The matter was scheduled to go before a judge, but the case was shipped to the Pendleton Planning Commission instead for an April 21 hearing. The commission heard arguments from Wolchik and his supporters, who said that emus are livestock and as such should be allowed the exemption. Two of Wolchik’s neighbors also weighed in, claiming they did not want the emus living in the neighborhood.

“We’re still getting his emus’ feathers in the swimming pool,” said neighbor Donna Schweigart.

The commission eventually voted 4-0 to oust the emus from the city limits.
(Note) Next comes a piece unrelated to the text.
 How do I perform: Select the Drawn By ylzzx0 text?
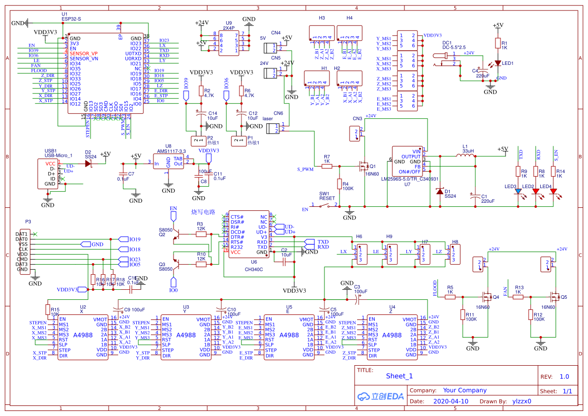[x=505, y=401]
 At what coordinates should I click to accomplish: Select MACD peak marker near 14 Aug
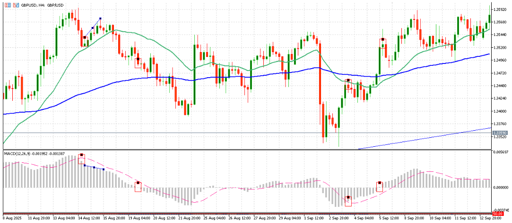pyautogui.click(x=81, y=155)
Wolchik explained that originally he had established his emu flock as an investment in 1993, but the market had gone south and he had changed his emphasis to raising brood stock, hoping to sell the offspring. “This is no real money-making proposition,” Wolchik said during the meeting.

Wolchik said he wouldn’t challenge the commission’s decision to the city council, and planned a “big barbecue” for the following weekend.

Wednesday, December 12, 2018

Hitchhiker catches ride straight to jail

A deputy sheriff for Umatilla County gave a courtesy ride to a stranger in November 1928 — straight to the Umatilla County Jail.

Deputy Sheriff Herman DeHart was returning to Pendleton from Freewater on Nov. 10, 1928, and stopped at an eating house between Milton and Freewater for lunch. He stepped inside and asked the proprietress if the lunch was ready. When she said it was not, DeHart told her he would drive on to Pendleton and eat there.

As DeHart was leaving the establishment, a well-dressed man who was sitting in the eating room spoke up and said, "Never mind fixing anything for me, I'll go to Pendleton with this man too." Surprised at the man's audacity of inviting himself along for the ride, DeHart nonetheless decided to give him a lift.

"I have to make one stop," DeHart said, "and then I'll go on to Pendleton." This was agreeable to his passenger, so the deputy stopped to see Charles Elliott, deputy sheriff for the Milton-Freewater district. In the course of their conversation, Elliott told DeHart that a garage had been burglarized the previous night, and gave his fellow deputy a description of the possible perpetrator.

After studying the description for a moment, DeHart said, "Why, I have that man in my car." 
Elliott and DeHart went to the car and questioned the man, J.C. Kitchener, who finally admitted to the burglary. He even took the deputies to the garage to show them how he entered the building.

Deputy DeHart and his passenger finally arrived in Pendleton later that evening, and Kitchener was taken straight to the Umatilla County Jail. It was discovered that the bold hitchhiker was wanted in Yakima for forgery, and for other crimes in Spokane.

Wednesday, December 5, 2018

Wayward card becomes holiday mystery

On Dec. 28, 1939,  a card was delivered to Pendleton resident Lorin Hecker by Andy Dalrymple, a railroad conductor for the Union Pacific Railroad. Dalrymple said he found the card on the Portland Rose, an upscale passenger train established by the UP in September of 1930 that made the run from Chicago to Portland. He said the card had not been found in a mail bag.

But here’s the mystery: Hecker’s grandmother, Mrs. M.E. Calbreath of The Dalles, mailed the Washington’s birthday card to him on Feb. 19, 1914, when Hecker was just a young man. It mysteriously vanished en route to his home in Biggs, just 21 miles from his grandmother’s house. The front of the card was fairly well worn, and no other postmarks were on the envelope to show where the card had been during its 28-year hiatus.

Hecker treasured the card, because his grandmother had passed away some years after mailing it to him. He planned to investigate the card’s strange journey, if possible, in order to submit a story to “Ripley’s Believe It Or Not.”